# MEDIO FÍSICO > Lagos y Lagunas >  Lista de los 12 Lagos más Impresionantes!!

## REEGE

19 de julio de 2011-Por Víctor Arribas

El mar no es la única oportunidad para unas vacaciones refrescantes. Lo demuestra esta selección con los mejores lagos del mundo. ¿Cuál de ellos te llama más?

1.Lago Malaui (Malaui).
Es el tercer lago más grande de África. También el que contiene mayor biodiversidad, con más de mil especies marinas. Su riqueza mantiene la economía de cientos de aldeas, aunque por desgracia está sufriendo los efectos de la sobrepesca industrial. Es Patrimonio Mundial de la Humanidad desde 1984.

2. Lago Peyto (Alberta , Canadá).
El Lago Louise es el más famoso de la zona. Pero este resulta más pintoresco todavía. Destaca por sus aguas transparentes con tonos turquesas, resultado del deshielo veraniego. Hay cimas montañosas de dos kilómetros de altura que ofrecen vistas espectaculares del bosque, el lago y las montañas.

3.Lago Crater (Canadá).
Es el resultado de la explosión de un volcán hace miles de años. Se trata del lago más profundo de Estados Unidos, casi 2.000 metros desde la superficie al fondo. Para explorar la zona es recomendable instalarse en un pueblito cercano llamado Bend.

4. Lago Taal (Filipinas).
Lo decriben como precioso a la vez que peligroso, ya que está situado cerca de un enorme volcán del mismo nombre. Tiene una gran actividad, aunque es constantemente monitorizado por expertos, que envían alertas automáticas a la oficina de turismo. La ciudad de Tagaytay ofrece las mejores y más seguras vistas.

5.Lago Atlitán (Guatemala).
Descansa al pie de tres volcanes grandes y cónicos, rodeado de pueblitos mayas. Su escosistema contiene ochocientos tipos distintos de plantas. Curiosamente no hay ningún lugar que ofrezca una vista única del lago, hay que moverse y verlo por trozos. O mejor todavía: alquilar una lancha y disfrutarlo desde dentro.

6.Lago Lomond (Escocia).
Está rodeado de colinas, vientos y castillos medievales. El lago contiene varias islas pequeñas, algunas propensas a desaparecer cuando sube la marea. Lo ideal es coger un ferry que incluye vistas a un monasterio del siglo VII y un castillo del siglo XIV, usado como base de caza por varios reyes.

7.Lago Garda (Italia).
A medio camino entre Milán y Venecia, se trata de uno de los destinos favoritos de los italianos para pasar sus vacaciones.
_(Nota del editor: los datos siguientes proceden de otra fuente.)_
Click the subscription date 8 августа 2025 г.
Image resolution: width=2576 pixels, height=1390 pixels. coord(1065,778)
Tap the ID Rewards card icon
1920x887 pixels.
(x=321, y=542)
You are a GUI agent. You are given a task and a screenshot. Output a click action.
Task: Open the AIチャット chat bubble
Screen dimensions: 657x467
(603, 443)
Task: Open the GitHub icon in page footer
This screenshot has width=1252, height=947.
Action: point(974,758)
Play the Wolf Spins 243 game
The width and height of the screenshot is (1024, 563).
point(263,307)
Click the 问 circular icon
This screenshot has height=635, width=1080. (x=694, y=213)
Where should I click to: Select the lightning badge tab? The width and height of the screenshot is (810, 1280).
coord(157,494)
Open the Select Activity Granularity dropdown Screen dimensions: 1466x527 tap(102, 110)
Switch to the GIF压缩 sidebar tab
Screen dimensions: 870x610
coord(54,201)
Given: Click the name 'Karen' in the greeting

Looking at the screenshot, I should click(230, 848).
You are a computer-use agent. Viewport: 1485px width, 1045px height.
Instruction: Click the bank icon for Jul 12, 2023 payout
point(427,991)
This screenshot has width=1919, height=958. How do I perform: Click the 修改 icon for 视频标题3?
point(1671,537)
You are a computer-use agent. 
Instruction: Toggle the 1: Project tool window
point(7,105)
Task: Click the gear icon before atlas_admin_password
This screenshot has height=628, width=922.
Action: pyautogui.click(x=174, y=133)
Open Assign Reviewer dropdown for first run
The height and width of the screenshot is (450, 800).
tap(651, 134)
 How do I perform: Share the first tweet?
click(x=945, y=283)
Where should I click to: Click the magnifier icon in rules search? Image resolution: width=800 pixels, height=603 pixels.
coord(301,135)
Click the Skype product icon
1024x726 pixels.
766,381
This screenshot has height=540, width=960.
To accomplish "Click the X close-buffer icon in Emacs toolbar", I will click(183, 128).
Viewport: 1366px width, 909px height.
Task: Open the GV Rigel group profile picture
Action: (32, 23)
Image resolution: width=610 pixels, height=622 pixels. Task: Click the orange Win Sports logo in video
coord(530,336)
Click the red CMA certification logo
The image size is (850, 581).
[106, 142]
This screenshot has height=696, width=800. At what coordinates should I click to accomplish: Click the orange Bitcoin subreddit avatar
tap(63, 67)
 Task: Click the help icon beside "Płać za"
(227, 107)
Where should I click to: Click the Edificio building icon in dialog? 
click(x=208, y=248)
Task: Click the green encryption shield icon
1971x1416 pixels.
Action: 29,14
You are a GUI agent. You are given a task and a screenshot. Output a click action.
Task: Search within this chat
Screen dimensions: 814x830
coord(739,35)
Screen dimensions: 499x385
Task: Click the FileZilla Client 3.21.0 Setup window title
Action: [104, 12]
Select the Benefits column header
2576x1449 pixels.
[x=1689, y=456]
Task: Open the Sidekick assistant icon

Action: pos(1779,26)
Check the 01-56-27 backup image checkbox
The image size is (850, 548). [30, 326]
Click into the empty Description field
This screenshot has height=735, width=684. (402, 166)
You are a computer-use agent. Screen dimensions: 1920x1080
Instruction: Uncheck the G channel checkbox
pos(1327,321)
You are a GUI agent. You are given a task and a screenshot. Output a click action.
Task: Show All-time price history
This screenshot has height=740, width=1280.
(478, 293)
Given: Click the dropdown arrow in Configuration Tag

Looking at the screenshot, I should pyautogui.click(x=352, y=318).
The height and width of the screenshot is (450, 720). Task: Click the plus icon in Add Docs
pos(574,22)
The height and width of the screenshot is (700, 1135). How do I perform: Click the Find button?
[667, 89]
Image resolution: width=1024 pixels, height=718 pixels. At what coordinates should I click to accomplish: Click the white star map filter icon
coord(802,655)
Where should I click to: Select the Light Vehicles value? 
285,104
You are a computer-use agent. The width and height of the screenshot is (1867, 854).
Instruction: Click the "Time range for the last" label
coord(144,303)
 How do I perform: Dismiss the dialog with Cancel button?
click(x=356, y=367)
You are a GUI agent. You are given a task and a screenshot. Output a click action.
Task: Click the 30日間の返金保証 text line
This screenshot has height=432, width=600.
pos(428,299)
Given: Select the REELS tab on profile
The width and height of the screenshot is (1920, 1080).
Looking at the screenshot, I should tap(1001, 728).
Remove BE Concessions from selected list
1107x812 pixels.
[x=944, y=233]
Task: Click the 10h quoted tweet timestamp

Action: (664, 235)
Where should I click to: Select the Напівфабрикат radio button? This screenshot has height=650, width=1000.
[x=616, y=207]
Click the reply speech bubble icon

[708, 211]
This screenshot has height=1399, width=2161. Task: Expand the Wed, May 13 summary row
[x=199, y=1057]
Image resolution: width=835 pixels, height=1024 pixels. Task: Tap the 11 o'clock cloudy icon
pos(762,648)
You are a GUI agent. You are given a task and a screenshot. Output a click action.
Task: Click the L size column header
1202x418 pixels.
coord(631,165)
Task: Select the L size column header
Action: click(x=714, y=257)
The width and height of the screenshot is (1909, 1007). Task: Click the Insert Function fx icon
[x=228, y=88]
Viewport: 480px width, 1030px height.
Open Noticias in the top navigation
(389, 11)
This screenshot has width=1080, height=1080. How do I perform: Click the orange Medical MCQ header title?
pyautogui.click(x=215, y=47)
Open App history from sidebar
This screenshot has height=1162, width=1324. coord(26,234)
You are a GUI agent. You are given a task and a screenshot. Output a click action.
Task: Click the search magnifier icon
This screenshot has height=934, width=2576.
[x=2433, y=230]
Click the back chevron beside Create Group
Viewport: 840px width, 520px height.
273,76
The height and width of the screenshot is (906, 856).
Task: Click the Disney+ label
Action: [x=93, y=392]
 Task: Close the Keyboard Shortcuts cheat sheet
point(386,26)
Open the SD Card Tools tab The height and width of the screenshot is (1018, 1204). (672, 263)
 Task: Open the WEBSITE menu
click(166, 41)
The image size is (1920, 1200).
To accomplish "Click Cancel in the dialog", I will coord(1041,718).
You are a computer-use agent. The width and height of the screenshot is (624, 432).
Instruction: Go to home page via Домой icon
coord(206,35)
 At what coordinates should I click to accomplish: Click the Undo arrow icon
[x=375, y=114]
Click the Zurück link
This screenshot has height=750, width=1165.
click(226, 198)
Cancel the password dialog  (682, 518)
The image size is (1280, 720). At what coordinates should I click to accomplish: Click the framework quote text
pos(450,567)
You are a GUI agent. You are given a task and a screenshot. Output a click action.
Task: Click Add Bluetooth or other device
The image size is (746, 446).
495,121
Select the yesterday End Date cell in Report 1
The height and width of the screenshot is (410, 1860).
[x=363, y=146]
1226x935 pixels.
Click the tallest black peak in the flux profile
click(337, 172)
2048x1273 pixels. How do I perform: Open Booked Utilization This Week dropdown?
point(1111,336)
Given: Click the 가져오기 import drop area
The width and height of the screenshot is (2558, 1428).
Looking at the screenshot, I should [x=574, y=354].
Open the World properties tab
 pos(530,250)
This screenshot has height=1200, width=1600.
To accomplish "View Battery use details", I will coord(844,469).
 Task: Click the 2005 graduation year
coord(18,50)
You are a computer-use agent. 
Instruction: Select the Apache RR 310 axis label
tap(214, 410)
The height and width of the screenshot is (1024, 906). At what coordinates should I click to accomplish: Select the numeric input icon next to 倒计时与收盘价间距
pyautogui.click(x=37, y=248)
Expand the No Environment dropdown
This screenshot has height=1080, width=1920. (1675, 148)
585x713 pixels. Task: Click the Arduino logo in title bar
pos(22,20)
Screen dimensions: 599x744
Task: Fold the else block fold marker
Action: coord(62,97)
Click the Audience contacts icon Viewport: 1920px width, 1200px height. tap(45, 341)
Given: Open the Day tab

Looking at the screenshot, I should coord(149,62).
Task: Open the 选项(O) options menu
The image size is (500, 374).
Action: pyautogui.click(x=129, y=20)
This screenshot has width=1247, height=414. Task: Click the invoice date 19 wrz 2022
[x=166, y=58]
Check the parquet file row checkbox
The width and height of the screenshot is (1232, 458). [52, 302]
Hay todo tipo de turismo: desde quienes buscan deporte al aire libre hasta los que prefieren la comodidad de un resort, pasando por alojamientos rurales.

8.Lago Anneci (Francia).
Situado en el corazón de los Alpes franceses, es uno de los destinos estrella del turismo francés. En verano se llena de kayaks y esquíes acuáticos. El segundo sábado de agosto se celebra un espectacular despliegue de fuegos artificiales que se reflejan en el lago. Quien necesite respirar aire urbanita tiene Ginebra a pocos minutos en coche.

9.Lago Plitvice (Croacia).
Se trata de dieciséis lagos conectados, unidos a veces por espectaculares cataratas. Hay una vegetación desbordante, además de animales salvajes, desde osos hasta lobos, pasando por ciervos. Está a dos horas de Zagreb, aunque se recomienda pasar la noche en alguno de sus bonitos hoteles o cámpings.

10.Lago Nakuru (Kenya).
Además de sus impresionantes vistas, en los contornos del lago puedes disfrutar del espectáculo de las manadas de flamencos rosas. El agua tiene tanto carbonato de sodio que hace complicada la vida de muchas especies, aunque más de un millón de pájaros se alimentan a diario de sus algas. Está situado en un parque natural, llamado como el lago y famoso por sus rinocerontes.

11.Lago Mattheson (Nueva Zelanda).
Es famoso por sus reflejos de dos montañas: Mount Cook y Mount Tasman. El mejor momento para disfrutarlas es justo después del amanecer, cuando el agua está más calmada. La ciudad de Fox Glacier es la más cercana y recomendable para instalarse.

12. Lago Bled (Eslovenia).
El castillo de Bled ofrece unas vistas espectaculares desde lo alto de una montaña cercana. Luego, cuando quieras verlo con más calma, tienes una especie de gondolas locales que te lo enseñan, incluyendo la preciosa isla de Bled. Está a poco menos media hora de la capital del país.

*
Fuente:yahoo.com*

----------


## perdiguera

Te aseguro que los números 2, 7 y 9 son espectaculares, aunque en lugar del 2 yo me quedaría con el Medicine, en la misma zona que el 2.
Aunque por encima de todos me quedo con el Mar Menor je je. La tierra tira lo suyo.

----------


## ben-amar

Ya te lo podias haber currado un poquito y traer alguna foto de algun sitio; de las que se puedan traer  :Wink:

----------


## REEGE

A ver si conseguimos fotos de esos sitios que deben ser la leche...
Yo la verdad es que al ver la noticia eché en falta imágenes y ciertamente, ni me he parado a "Googlear" y verlos...
Seguro que son impresionantes!!!!!!!!!

----------


## perdiguera

> ben-amar Ya te lo podias haber currado un poquito y traer alguna foto de algun sitio; de las que se puedan traer



En soporte digital tengo del 9.
Del 2 he de buscar, en papel y luego escanear, entre más de veinte álbumes y a ver si encuentro el que toca. 
Del 7 no creo que tenga nada.
En cuanto pueda, no con esta cutre conexión que tengo ahora, os subiré las que haya podido encontrar.

----------


## perdiguera

Como lo prometido es deuda ahí van unas imágenes de Plívitce, zona de lagos kársticos de Croacia.
La zona es una serie de 16 lagos encadenados, algunos tan grandes como para permitir los pequeños cruceros turísticos, formados por la deposición de los carbonatos en las correspondientes barreras y que las aguas salvan el desnivel mediante las correspondientes cascadas, unas más altas que otras y otras más ancha que unas.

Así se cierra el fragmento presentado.